Xformers time was slightly better generation time than opt sdp attention even though it's saying it has higher it/s

vladmandic commented 1 year ago

progressbar in console show real-time it/s for each step. but only for that step. benchmark resutls are measured end-to-end. so there is init/preprocess/actual run/postprocess. you need to compare all those steps. i cant dig into a1111, but it sounds like init time with xformers was substantial, so overall result is lower.

Jordain commented 1 year ago

Thanks your reply Vlad. Sorry, trying to understand your post. Does that mean that Auto1111 does not record the init time in the time displayed after the image is generated?

So does that mean the performance from --opt-sdp-attention is better than --xformers?

I am just testing image generation with a batch of 1 to record the times and looking at the difference between 16.46 and 13.18. I would assume there would be a difference in the time it takes to generate that 1 image. However the results are quite similar with --xformers of a it/s of 13.18 slightly beating the --opt-sdp-attention 16.46 it/s.

I feel like I am missing something or I am not understanding the it/s benchmark output.

vladmandic commented 1 year ago

It means thar it/s in console log progress bar is only partial information and needs to be agrrefated with full run info.

Jordain commented 1 year ago

Ok thanks, I understand that.

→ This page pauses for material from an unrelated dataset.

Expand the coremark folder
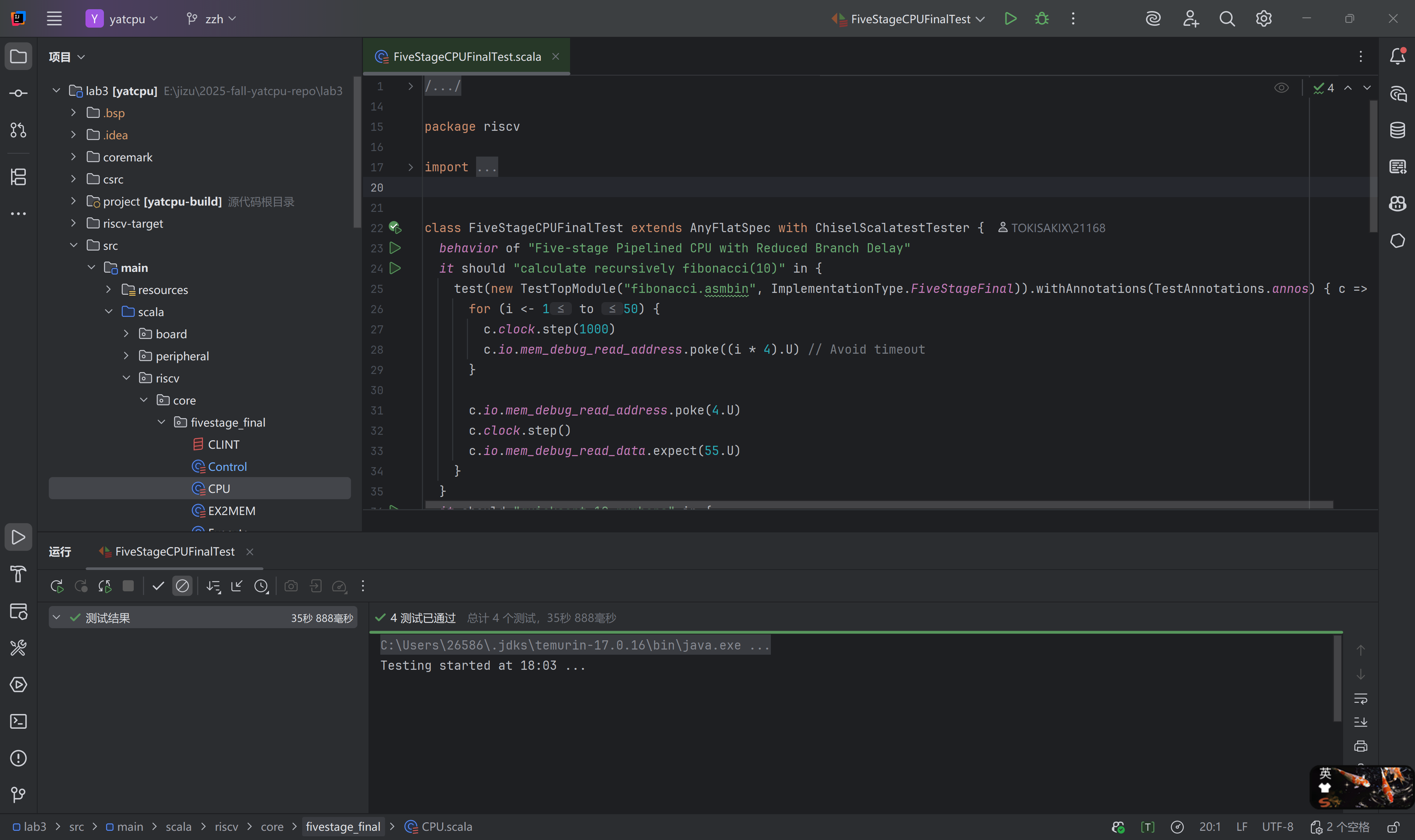Viewport: 1415px width, 840px height. click(x=74, y=157)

I am looking at the WebUI for the time it takes instead of the console it/s times. This is were I see the time output. image

vladmandic commented 1 year ago

i would have to dig in how webui measures that time, but as far as i know it looks at operation begin/end which again does not include all init time (but does include pre/post processing).

Jordain commented 1 year ago

I was looking at the benchmark results again and I notice that xformers still show up as (xformers:0.0.20) on both the --opt-sdp-attention and --xformers under libraries. Do you think that might be the reason why they have similar times using both? I can try to uninstall xformers and see if I get different results.

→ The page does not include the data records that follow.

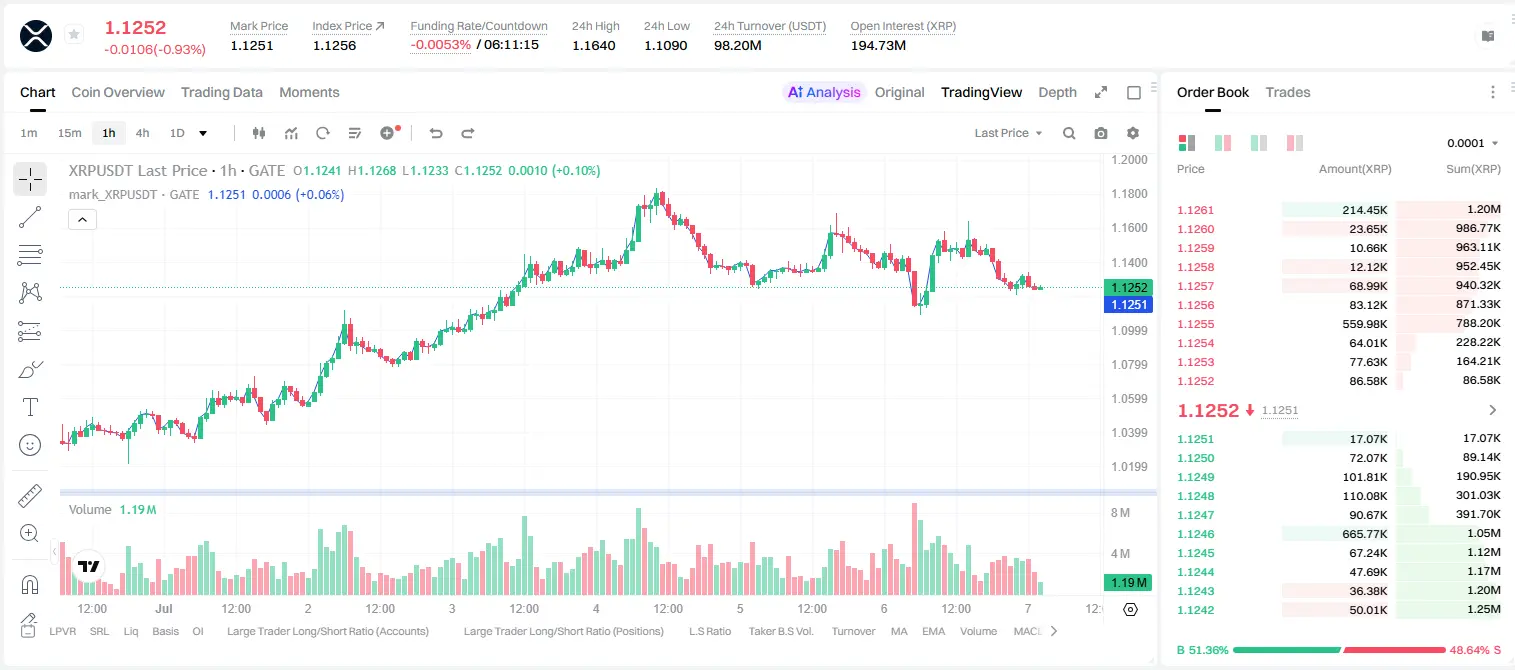Open chart settings gear icon

(1133, 133)
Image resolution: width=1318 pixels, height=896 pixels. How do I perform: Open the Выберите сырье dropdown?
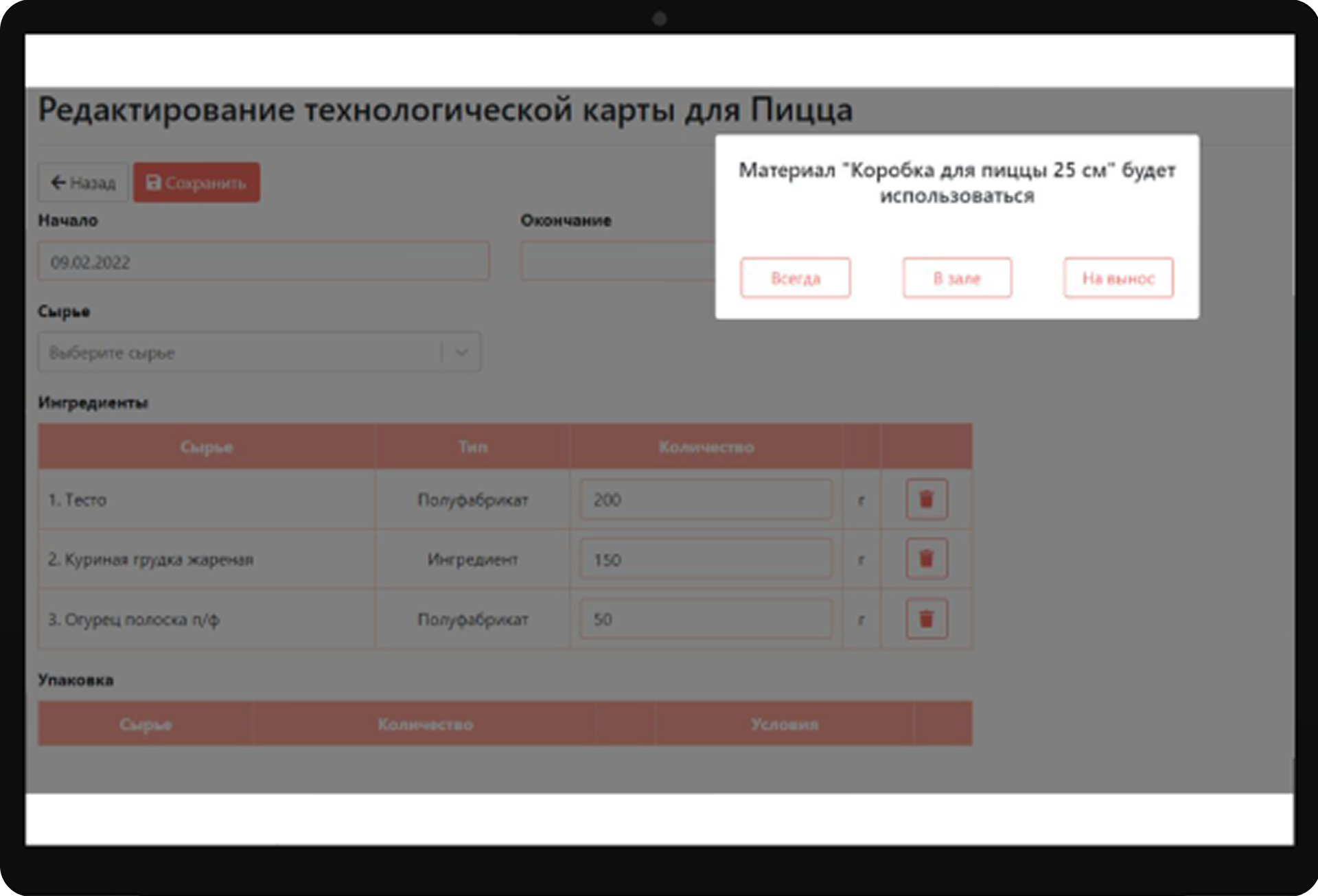240,353
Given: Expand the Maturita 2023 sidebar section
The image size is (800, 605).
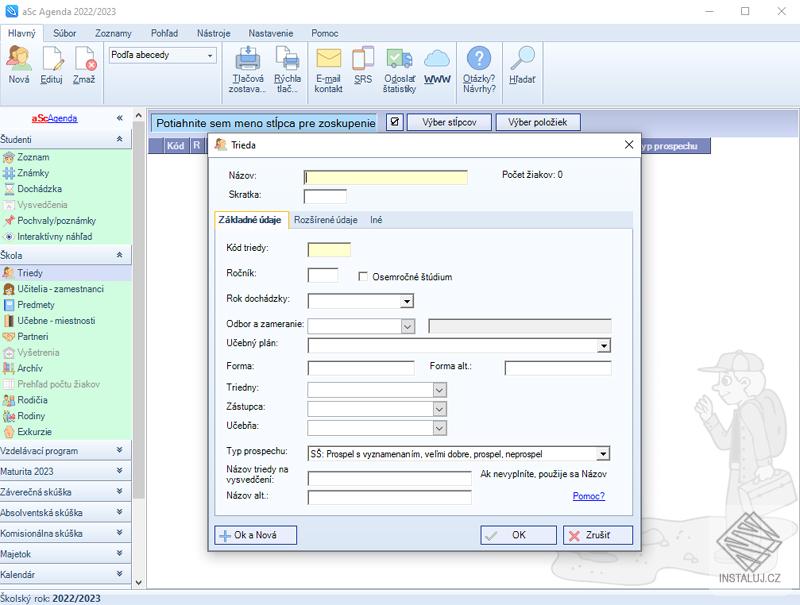Looking at the screenshot, I should coord(119,471).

vladmandic commented 1 year ago

a lot of libraries are going to force-load xformers even if you chose not to use them. so yes, its best bet not to have them installed if you're not using them.

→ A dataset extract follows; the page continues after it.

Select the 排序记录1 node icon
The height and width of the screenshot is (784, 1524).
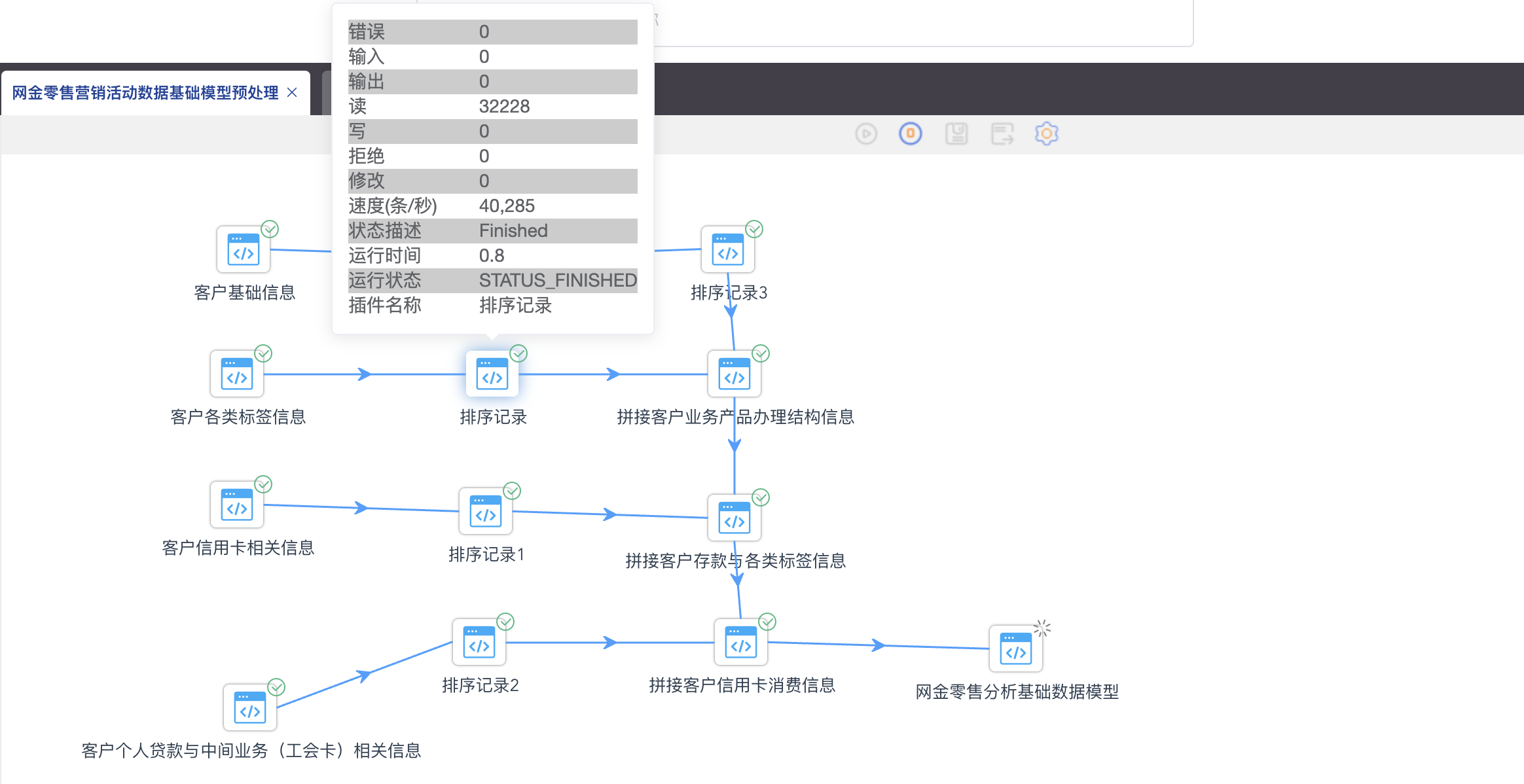click(x=486, y=511)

Jordain commented 1 year ago

I deleted xfromers to see if it changed performance or benchmark but it still stayed around the same, but I did notice something else. When running --opt-sdp-attention it only used 61.5% of the total GPU vs --xformers which is using 70.7% of the GPU.

Is there a way to get --opt-sdp-attention to 70.7% same as --xformers. If I did that would that improve the speed?

vladmandic commented 1 year ago

the fact that sdp uses less gpu than xformers, doesn't mean its less efficient, its all about how your cpu is feeding the gpu. and sdp and xformers perform some operations on gpu vs cpu, they dont behave identically. i wrote extensively in the past about which is better for which type of hardware combinations.

if your gpu utilization is low, then your cpu is not feeding data fast enough. that is typical for high end gpus since running normal 512x512 batch-size 1 is never going to saturate the gpu, but also in many other scenarios. (it would be different if your gpu utilization was below 40%, that would nearly always indicate a problem)

Jordain commented 1 year ago

Thanks for the info. Do you have a link to your post about which is better?

vladmandic commented 1 year ago

read through those threads:

Jordain commented 1 year ago

Thanks!

Jordain commented 1 year ago

I read through your threads, and I decided to try out sdp and xformers on my older machine that has a gtx 1060. You mentioned that xformers would work better on older machines, but when I tested it with sdp the results I got were slightly faster than xformers.

You mentioned that xformers will use some CPU and GPU to process the image in one of your posts. Is sdp faster because my gtx 1060 is that much better than my i5 CPU?

Here are the specs: image image

vladmandic commented 1 year ago

Is sdp faster because my gtx 1060 is that much better than my i5 CPU?

correct. its not the fact that its i5, but its haswell, a bit older generation with lower bandwidth, so it cannot feed the gpu efficiently enough.